:: Énoncé du problème ::
Relevez et recopiez chaque ligne du matériau ci-dessous qui contient la chaîne « info ». La casse compte.

:: Matériau de l'exercice ::

-----

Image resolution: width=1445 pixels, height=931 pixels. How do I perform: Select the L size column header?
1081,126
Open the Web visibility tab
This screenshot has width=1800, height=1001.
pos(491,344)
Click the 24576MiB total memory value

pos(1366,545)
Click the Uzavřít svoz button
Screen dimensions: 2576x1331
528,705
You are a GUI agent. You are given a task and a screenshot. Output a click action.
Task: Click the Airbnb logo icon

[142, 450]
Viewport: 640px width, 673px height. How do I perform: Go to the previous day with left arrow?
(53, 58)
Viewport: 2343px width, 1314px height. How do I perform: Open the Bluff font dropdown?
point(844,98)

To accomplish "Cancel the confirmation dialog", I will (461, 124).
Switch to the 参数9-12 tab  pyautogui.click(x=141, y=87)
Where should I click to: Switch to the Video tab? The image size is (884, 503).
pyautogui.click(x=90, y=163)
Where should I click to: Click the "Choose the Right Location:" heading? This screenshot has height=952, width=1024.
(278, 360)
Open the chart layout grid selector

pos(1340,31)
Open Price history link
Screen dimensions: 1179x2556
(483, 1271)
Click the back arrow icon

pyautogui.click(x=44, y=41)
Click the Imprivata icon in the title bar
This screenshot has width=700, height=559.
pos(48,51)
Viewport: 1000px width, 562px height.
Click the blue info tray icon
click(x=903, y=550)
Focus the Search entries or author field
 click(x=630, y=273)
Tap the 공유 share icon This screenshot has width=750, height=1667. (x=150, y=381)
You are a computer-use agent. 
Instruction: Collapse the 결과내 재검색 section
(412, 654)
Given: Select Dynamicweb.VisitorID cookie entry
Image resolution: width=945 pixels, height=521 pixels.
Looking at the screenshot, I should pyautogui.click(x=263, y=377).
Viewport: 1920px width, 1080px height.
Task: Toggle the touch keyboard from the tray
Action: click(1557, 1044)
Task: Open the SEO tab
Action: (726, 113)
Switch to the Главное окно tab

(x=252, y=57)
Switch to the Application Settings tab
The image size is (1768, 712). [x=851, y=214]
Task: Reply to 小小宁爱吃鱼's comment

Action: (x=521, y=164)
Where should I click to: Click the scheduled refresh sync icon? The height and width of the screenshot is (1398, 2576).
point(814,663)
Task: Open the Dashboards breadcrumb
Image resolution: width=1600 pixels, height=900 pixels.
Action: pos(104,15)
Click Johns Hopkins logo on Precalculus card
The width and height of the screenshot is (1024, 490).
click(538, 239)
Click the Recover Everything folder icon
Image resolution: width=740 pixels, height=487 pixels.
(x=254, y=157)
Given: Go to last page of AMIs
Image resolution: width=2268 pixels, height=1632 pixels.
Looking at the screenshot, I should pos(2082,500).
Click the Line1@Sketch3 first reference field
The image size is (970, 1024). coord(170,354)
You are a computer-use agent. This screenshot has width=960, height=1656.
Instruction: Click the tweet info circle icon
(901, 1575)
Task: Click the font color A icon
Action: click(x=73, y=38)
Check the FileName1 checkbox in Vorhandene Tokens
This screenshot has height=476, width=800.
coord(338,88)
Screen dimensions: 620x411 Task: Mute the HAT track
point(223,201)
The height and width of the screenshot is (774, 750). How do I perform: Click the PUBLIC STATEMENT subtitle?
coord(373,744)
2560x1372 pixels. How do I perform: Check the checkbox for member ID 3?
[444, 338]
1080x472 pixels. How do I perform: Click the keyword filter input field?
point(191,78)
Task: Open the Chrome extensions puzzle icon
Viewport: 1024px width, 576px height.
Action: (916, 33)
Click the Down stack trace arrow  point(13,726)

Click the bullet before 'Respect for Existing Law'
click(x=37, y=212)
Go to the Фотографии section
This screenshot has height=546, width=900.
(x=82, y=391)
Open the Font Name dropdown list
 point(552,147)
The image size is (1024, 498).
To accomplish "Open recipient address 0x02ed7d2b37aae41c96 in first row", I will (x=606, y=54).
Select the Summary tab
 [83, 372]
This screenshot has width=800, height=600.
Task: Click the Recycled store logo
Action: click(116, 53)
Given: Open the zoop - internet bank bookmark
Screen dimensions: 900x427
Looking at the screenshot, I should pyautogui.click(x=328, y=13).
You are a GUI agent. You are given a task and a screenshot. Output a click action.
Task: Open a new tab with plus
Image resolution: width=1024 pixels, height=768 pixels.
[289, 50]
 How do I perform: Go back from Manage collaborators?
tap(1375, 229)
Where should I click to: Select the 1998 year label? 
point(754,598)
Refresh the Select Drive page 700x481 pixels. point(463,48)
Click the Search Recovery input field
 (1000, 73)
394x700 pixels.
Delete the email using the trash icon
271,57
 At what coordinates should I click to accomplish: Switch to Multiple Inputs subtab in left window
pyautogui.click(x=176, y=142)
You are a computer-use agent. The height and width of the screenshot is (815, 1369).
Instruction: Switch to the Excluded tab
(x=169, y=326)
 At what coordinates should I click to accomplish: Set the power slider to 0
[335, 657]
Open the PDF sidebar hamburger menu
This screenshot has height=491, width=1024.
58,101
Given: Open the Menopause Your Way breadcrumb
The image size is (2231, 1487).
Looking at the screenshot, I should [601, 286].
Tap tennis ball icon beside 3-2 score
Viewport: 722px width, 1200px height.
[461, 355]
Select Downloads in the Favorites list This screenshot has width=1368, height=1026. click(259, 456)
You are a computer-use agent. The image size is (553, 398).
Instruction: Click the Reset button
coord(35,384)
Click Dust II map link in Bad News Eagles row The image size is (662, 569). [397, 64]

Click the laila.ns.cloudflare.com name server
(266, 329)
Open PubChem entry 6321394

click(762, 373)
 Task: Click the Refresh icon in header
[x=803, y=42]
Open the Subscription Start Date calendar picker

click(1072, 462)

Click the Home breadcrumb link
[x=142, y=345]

-----

:: Corrigé de l'exercice ::
Click the blue info tray icon
Instruction: Click the tweet info circle icon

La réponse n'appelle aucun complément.